His time. That statement might harbor a clue of my reason for being upset. It irks me that time seems to be up for more and more people like Howard Zinn. I know they have to go, but in losing people like him, our already forgetful America is contracting a serious and dangerous case of community amnesia. Our memory of the last century—especially that hopeful, utopian, angry, dark, awful, and genocidal first half of the century—is literally dying. But perhaps I’m getting ahead of the story here. Undercurrent readers, I assume, have at least some idea who Howard Zinn was. Perhaps you’ve picked up a copy of A People’s History of the United States, Zinn’s surprisingly popular alternative “revisionist” history of everything from Columbus to Carter. If not, I recommend it to you. It’s a start. In it, he focuses not on the capital-letter people, the Kings and Queens, the Presidents and Senators, but instead on the ordinary people, industrial workers and slaves, suffragists and civil rights marchers, who joined together to try to shape their world in their interests.
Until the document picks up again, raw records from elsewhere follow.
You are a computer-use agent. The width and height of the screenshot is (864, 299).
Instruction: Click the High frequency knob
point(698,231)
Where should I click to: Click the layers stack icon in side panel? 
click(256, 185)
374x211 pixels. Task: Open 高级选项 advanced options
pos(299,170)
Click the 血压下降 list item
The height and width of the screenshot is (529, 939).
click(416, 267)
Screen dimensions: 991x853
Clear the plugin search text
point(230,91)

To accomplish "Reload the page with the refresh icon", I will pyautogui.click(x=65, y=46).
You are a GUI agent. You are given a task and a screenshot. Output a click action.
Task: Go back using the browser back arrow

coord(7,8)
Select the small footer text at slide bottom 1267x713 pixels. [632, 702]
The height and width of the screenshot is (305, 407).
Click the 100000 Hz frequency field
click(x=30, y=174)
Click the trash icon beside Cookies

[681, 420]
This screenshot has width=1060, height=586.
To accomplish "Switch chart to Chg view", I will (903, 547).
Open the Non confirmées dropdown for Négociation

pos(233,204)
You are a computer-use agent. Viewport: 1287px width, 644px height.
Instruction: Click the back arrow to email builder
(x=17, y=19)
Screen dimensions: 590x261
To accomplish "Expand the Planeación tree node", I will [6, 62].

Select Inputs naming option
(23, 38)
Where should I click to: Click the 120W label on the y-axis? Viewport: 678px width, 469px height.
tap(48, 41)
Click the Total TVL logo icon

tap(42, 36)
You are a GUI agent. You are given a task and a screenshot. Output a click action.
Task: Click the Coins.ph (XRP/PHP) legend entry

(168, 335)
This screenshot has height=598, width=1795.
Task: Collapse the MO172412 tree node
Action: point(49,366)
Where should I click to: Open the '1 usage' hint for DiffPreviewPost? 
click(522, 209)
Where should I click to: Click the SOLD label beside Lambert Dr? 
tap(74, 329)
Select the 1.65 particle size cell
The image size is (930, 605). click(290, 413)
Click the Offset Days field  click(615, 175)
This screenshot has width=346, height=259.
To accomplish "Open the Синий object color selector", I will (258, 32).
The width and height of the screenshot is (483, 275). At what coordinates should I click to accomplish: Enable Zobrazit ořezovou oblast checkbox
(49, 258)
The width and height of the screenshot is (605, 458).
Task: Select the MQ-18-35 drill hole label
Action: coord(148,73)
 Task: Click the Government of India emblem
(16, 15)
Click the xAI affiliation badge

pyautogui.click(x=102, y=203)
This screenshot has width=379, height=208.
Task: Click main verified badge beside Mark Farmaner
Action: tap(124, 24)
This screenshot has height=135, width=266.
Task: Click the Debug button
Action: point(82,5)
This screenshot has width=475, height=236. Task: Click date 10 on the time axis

These folks usually lost, but they sometimes won, and Zinn celebrates those victories. As he put it, “Nations are not communities and never have been. The history of any country, presented as the history of a family, conceals fierce conflicts of interest . . . between conquerors and conquered, masters and slaves, capitalists and workers, dominators and domi-
nated in race and sex. And in such a world of conflict, a world of victims and executioners, it is the job of thinking people, as Albert Camus suggested, not to be on the side of the executioners.” I first read this kind of stuff in my college years in Greenville, South Carolina.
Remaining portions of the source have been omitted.